*Data provided*:
□ □ □ □ □

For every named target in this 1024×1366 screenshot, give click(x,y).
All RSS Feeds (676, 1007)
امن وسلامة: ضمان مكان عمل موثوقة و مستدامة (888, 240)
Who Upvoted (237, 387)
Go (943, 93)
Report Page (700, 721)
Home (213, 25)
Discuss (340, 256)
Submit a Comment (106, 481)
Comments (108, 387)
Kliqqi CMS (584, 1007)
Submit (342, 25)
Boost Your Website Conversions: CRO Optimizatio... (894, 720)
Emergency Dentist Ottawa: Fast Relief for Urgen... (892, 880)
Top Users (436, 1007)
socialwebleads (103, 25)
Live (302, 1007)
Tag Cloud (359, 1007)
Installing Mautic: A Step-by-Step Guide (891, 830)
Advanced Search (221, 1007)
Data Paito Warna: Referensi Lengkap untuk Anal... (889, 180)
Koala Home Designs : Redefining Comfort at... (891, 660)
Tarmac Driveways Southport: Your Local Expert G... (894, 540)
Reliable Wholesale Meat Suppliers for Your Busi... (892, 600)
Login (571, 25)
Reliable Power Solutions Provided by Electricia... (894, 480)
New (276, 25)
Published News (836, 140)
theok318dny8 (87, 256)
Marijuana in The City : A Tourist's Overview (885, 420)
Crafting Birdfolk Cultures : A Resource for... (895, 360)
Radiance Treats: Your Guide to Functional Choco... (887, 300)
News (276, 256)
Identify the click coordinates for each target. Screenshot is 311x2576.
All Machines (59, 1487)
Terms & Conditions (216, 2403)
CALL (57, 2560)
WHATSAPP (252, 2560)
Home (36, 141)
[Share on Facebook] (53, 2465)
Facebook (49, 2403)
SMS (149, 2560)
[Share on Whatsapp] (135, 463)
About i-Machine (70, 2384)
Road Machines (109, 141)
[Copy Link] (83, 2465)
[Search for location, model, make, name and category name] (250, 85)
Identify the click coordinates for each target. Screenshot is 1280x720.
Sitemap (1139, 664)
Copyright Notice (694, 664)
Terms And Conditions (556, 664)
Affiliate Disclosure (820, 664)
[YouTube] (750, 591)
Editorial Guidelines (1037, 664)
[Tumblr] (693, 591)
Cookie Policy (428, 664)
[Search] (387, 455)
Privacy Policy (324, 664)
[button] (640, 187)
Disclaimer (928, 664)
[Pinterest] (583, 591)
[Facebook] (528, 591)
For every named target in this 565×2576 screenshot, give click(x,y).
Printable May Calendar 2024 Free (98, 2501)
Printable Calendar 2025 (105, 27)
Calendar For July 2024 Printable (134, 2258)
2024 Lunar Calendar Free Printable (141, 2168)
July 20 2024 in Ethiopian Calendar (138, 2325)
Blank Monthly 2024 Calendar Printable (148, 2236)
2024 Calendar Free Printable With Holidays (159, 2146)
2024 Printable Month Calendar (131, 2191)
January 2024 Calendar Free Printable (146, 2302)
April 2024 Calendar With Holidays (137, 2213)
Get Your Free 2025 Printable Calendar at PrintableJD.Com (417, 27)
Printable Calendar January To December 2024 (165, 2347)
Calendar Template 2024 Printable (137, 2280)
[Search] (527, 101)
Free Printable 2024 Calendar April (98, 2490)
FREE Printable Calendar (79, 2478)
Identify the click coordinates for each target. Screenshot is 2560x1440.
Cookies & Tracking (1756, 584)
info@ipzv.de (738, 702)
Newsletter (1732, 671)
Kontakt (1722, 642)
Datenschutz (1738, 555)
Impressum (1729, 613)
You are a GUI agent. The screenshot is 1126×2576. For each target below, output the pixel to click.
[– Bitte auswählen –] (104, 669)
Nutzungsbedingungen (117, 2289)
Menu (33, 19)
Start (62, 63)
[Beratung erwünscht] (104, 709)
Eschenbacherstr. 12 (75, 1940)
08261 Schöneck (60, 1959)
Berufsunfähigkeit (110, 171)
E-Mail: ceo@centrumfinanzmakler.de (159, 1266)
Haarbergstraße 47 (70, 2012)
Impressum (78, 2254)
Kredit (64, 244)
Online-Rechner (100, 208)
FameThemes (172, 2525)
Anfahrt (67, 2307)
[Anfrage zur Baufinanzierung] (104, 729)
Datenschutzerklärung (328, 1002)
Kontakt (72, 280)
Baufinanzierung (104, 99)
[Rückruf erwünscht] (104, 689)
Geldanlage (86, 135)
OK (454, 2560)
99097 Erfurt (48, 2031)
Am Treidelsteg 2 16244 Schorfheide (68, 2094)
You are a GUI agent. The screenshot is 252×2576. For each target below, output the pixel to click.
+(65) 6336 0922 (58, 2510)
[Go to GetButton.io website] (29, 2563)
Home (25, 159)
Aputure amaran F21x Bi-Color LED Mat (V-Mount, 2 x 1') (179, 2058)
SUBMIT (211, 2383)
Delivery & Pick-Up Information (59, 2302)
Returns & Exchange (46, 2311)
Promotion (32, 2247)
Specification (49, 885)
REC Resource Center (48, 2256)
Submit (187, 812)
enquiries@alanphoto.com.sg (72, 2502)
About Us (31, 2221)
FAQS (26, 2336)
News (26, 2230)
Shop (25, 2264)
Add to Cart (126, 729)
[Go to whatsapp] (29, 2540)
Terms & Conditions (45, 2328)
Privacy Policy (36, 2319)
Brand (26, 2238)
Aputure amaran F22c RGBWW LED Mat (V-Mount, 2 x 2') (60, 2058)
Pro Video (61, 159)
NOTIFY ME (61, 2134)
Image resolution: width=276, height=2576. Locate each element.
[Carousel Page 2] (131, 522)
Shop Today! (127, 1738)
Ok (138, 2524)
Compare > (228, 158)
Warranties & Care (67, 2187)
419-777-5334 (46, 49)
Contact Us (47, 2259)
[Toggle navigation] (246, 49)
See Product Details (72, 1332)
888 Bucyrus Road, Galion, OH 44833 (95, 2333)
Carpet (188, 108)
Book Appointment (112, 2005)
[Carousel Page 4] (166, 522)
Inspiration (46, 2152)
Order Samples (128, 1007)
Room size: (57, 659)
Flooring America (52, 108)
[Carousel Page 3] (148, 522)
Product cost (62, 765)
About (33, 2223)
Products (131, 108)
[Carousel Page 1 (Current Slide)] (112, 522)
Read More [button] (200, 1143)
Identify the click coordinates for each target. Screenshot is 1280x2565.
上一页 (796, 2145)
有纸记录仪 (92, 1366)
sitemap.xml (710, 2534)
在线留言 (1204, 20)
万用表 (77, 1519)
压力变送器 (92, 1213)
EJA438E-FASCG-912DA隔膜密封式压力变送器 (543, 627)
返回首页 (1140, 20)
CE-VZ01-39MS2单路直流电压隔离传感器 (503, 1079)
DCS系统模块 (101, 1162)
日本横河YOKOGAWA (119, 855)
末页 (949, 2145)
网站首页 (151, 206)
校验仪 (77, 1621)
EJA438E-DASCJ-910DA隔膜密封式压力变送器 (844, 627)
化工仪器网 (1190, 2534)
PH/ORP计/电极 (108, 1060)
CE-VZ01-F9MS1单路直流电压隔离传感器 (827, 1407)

□ □ □ □ □

*The task*:
Please report how many lines of the entries above contain the string "Carousel". Reply with only the number.

*Answer space*:
4